# Task requirements:
In the records below, find the line with "Click the up arrow dataset button", then retype it and every following line exactly, stopping after the line with "The image size is (480, 320).". Leave the pictures out.

(Collected data entries)
·····

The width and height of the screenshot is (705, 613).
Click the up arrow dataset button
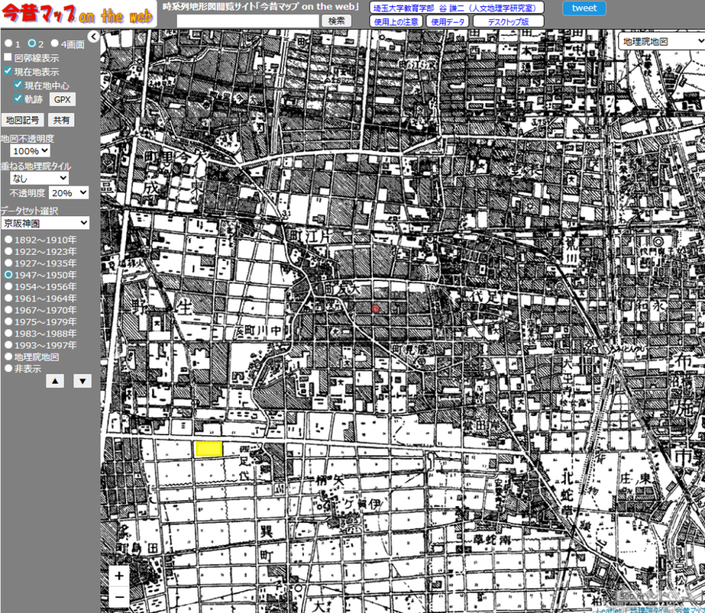click(x=56, y=381)
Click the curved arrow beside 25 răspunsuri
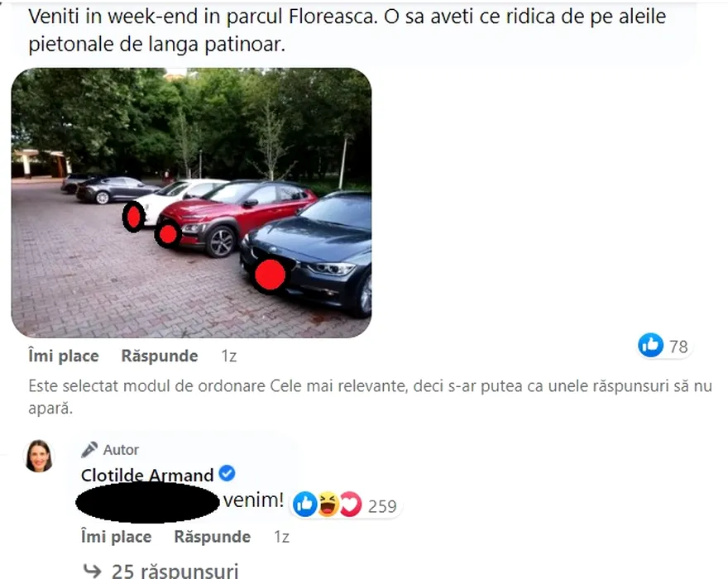Image resolution: width=728 pixels, height=579 pixels. [92, 570]
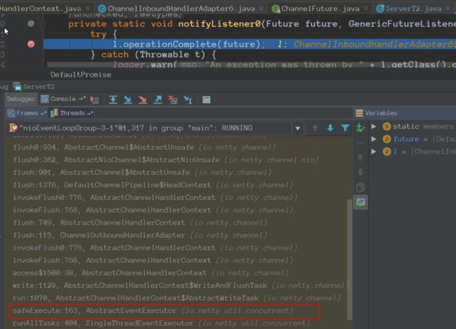
Task: Expand the static members variable node
Action: (x=374, y=126)
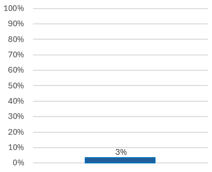Click the 70% axis label
This screenshot has width=212, height=172.
click(x=16, y=55)
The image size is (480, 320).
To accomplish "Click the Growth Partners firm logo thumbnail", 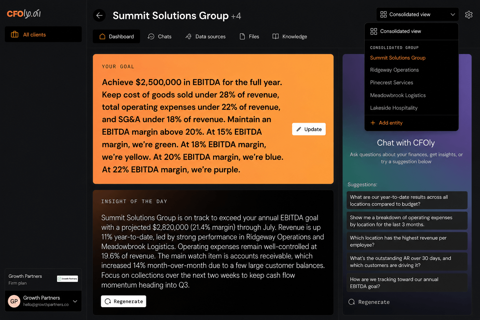I will 68,279.
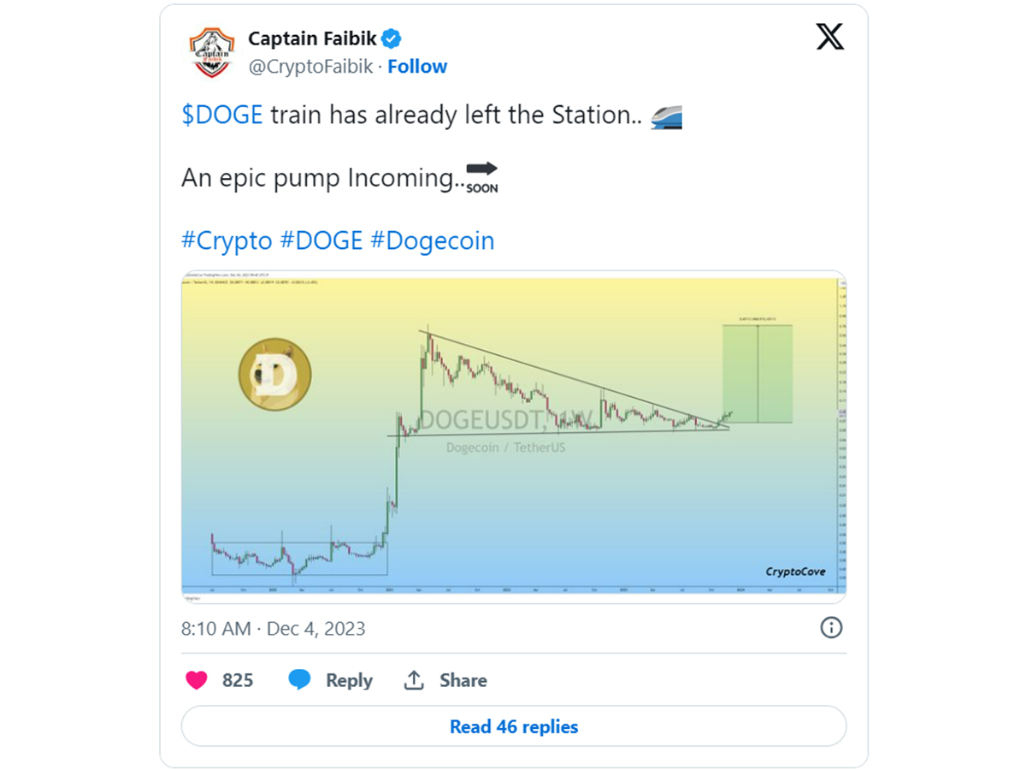Screen dimensions: 1026x770
Task: Click the Captain Faibik profile avatar
Action: (x=211, y=52)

·····

# Solution to the exercise:
Click the up arrow dataset button
click(x=56, y=381)
Click the curved arrow beside 25 răspunsuri
Image resolution: width=728 pixels, height=579 pixels. [92, 570]
Task: Expand the static members variable node
Action: (x=374, y=126)
Click the 70% axis label
This screenshot has width=212, height=172.
click(x=16, y=55)
The image size is (480, 320).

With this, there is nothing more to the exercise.